**Complete the following**.
1. Set down everything in the text-encoding tutorial below from "# Check out the" down to "in the dataset.", copied word for word.
2. In one to three sentences, explain why the text-encoding tutorial below says it is useful to measure how often certain words occur.
3. Rewrite the paragraph of the text-encoding tutorial below that begins "By encoding here" in a shorter form, keeping its main facts.

**Source document**.
━━━━━━━━

In order to analyze text as data, we often need to encode it in some way.

By encoding here, we just mean choosing a representation of the data, and for text data the goal is to choose a representation that is more amenable for computational analysis. There are many possibilities, and which approach works best depends largely on the context of the data and the analyses to be performed. Choosing how to encode text data is a key topic in NLP.

Here, we will explore a couple simple encoding approaches, which in this case are basically ways to count the words and measure occurrences in text data. By measuring how often certain words occur, we can characterize the text as numerical data, and open up access to numerical analysis of the data.

Some common encodings for text data are:

  • Bag of Words (BoW)

    • Text is encoded as a collection of words & frequencies

  • Term Frequency / Inverse Document Frequency (TF/IDF)

    • TF/IDF is a weighting that stores words with relation to their commonality across a corpus.

Next we will walk through an example of encoding text as BoW and TF-IDF.

# Imports
%matplotlib inline

# Standard Python has some useful string tools
import string

# Collections is a part of standard Python, with some useful data objects
from collections import Counter

import numpy as np
import matplotlib.pyplot as plt

# Scikit-learn has some useful NLP tools, such as a TFIDF vectorizer
from sklearn.feature_extraction.text import TfidfVectorizer

Load some Data

The data we will be looking at is a small subset of the BookCorpus dataset. The original dataset can be found here:

The original dataset was collected from more than 11,000 books, and has already been tokenised at both the sentence and word level.

The small subset provided and used here contains the first 10,000 sentences.

# Load the data
with open('files/book10k.txt', 'r') as file:
    sents = file.readlines()
# Check out the data - print out the first and last sentences, as examples
the half-ling book one in the fall of igneeria series kaylee soderburg copyright 2013 kaylee soderburg all rights reserved .

alejo was sure the fact that he was nervously repeating mass along with five wrinkly , age-encrusted spanish women meant that stalin was rethinking whether he was going to pay the price .


First, let’s do some standard text pre-processing.

# Preprocessing: strip all extra whitespace from the sentences
sents = [sent.strip() for sent in sents]

Let’s first take a look at the word frequencies in this data.

To do so, we can tokenize the text, count occurences, and then we can have a look at the most frequent words in the dataset.

# Tokenize all the sentences into words
#  This collects all the word tokens together into one big list
tokens = []
for x in sents:
# Check out how many words are in the data
print('Number of words in the data: \t', len(tokens))
print('Number of unique words: \t', len(set(tokens)))
Number of words in the data: 	 140094
Number of unique words: 	 8221


Next, let’s try a ‘bag-of-words’ representation of the data.

After tokenization, a ‘bag-of-words’ can be computed by counting how often each token occurs, which we can do with the Counter object.

A 'bag of words' model, of representation, is way to represent text data by counting occurences of tokens.
Bag of words on wikipedia.
# Use the 'counter' object to count how many times each word appears
counts = Counter(tokens)

━━━━━━━━

**Provided material**.
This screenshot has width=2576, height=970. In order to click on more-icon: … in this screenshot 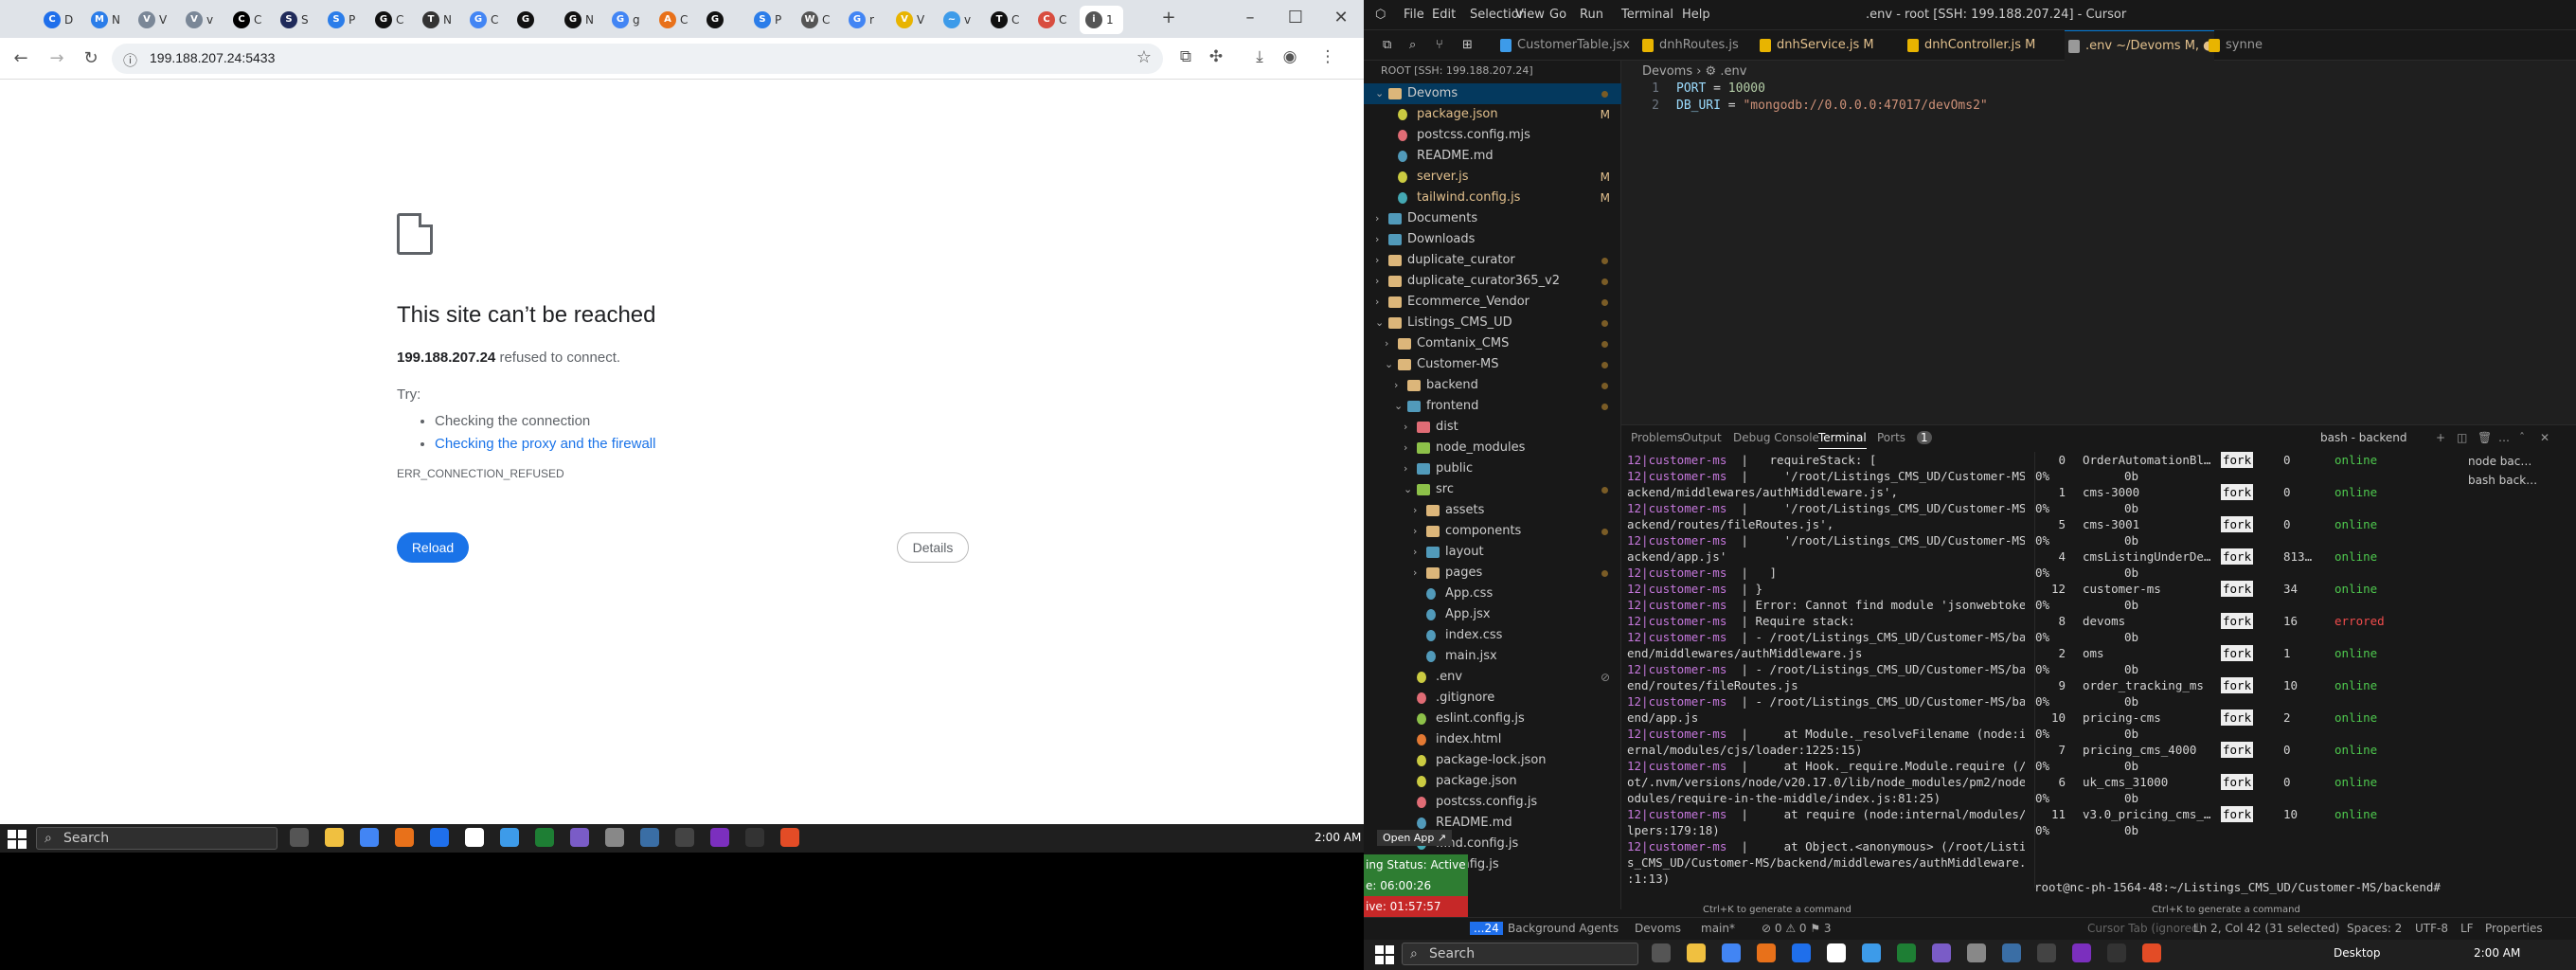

━━━━━━━━

**Task-by-task solutions**.
1.
# Check out the data - print out the first and last sentences, as examples
the half-ling book one in the fall of igneeria series kaylee soderburg copyright 2013 kaylee soderburg all rights reserved .

alejo was sure the fact that he was nervously repeating mass along with five wrinkly , age-encrusted spanish women meant that stalin was rethinking whether he was going to pay the price .


First, let’s do some standard text pre-processing.

# Preprocessing: strip all extra whitespace from the sentences
sents = [sent.strip() for sent in sents]

Let’s first take a look at the word frequencies in this data.

To do so, we can tokenize the text, count occurences, and then we can have a look at the most frequent words in the dataset.

2. Measuring how often certain words occur lets the text be characterized as numerical data. That opens up access to numerical analysis of the data.

3. Encoding means choosing a representation of the data. For text, the aim is a representation better suited to computational analysis. Many options exist, and the best one depends largely on the data's context and the analyses planned. How to encode text data is a key topic in NLP.